A refreshingly savvy article. It actually names and describes "MFA sites", and singes out particular sites by name. Cool.

The problem isn't really "amateur" content, though. Lots of so-called amateur content is extremely good. The problem is sites that are more interested in word count than in any kind of quality.

europeforvisitors




msg:3465016
 5:48 am on Sep 30, 2007 (gmt 0)

For what it's worth, in the last couple of months I've had a noticeable uptick in the number of "thank you for your Web site" e-mails from users. Now that the Web is flooded with junk sites where skimpy, shallow content is used as filler, any site that's remotely useful (and that appears to be more than an advertising vehicle) stands out from the crowd. That's good for traffic and overall revenues, though I'm not sure that publishers' AdSense revenues won't suffer if enough users begin to associate AdSense ads with worthless junk.

ann




msg:3465039
 7:19 am on Sep 30, 2007 (gmt 0)

EFV,
I got one of those emails yesterday...been getting a few lately and didn't know what to make of it. I always think the darkest so I thought maybe a tongue-in-cheek gig. Thanks for clearing that up! I feel better all ready.

I know personally I am sick of those sites. I am a web shopper and I can spend an hour just trying to find a decent site to browse. I love it when they think disabling the back button means anything.

Ann

Matt Probert




msg:3465042
 7:47 am on Sep 30, 2007 (gmt 0)

What a good article. Describing sites which employ unpaid writers to produce tons of poor quality articles simply to attract search engine advertising. As the author says, these sites can not be good for advertisers, and in turn cannot be good long term for the advertising networks which send them advertising. Or perhaps they are?

Matt

callivert




msg:3465111
 12:45 pm on Sep 30, 2007 (gmt 0)

The total amount of information online continues to grow at a rapid pace. Mediocre information is cheap to produce in vast quantities, whether it's text generators, or student workers, or scanned out-of-copyright books.
The problem then becomes: how do you market your site and your content, and enable it to rise above the oceans of content?
Here are some possible strategies:

1) Become part of networks of excellence. If you become part of a "sub-net" of quality sites that interlink, you can gain traction.
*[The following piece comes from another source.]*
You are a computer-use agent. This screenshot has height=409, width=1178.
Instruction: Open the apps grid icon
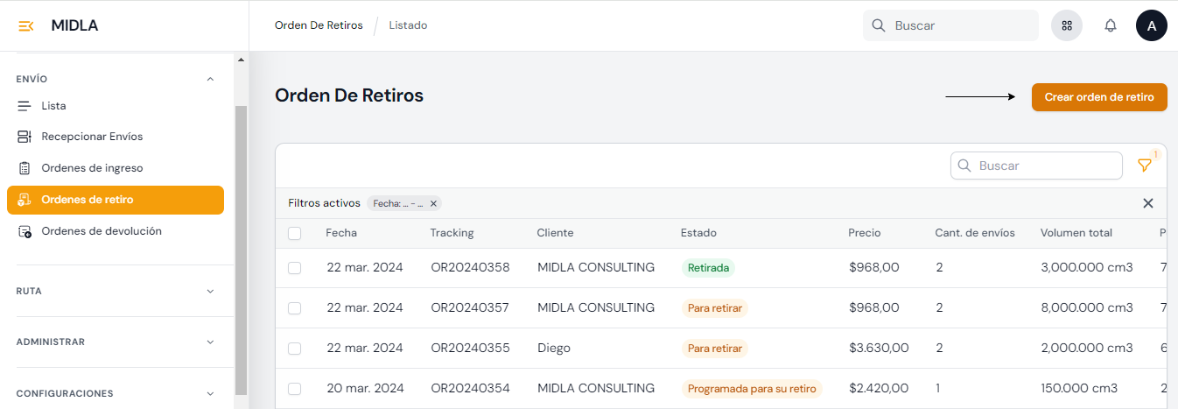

This requires being noticed by people who have high quality content as well, and who also have an established presence.

2) old money. Buy into an established presence, such as an existing site.

3) big is better. if you have a massive site, it seems that the law of gravity kicks in: traffic falls towards large objects.

4) become a spammer. Produce as much trash as you can, with as many inbound links as you can.

I wonder if, ironically, vast amounts of mediocrity may lift the overall quality of the visible web.

europeforvisitors




msg:3465184
 3:02 pm on Sep 30, 2007 (gmt 0)

The total amount of information online continues to grow at a rapid pace.

I don't know if the total amount of information is growing, but the wordcount certainly is.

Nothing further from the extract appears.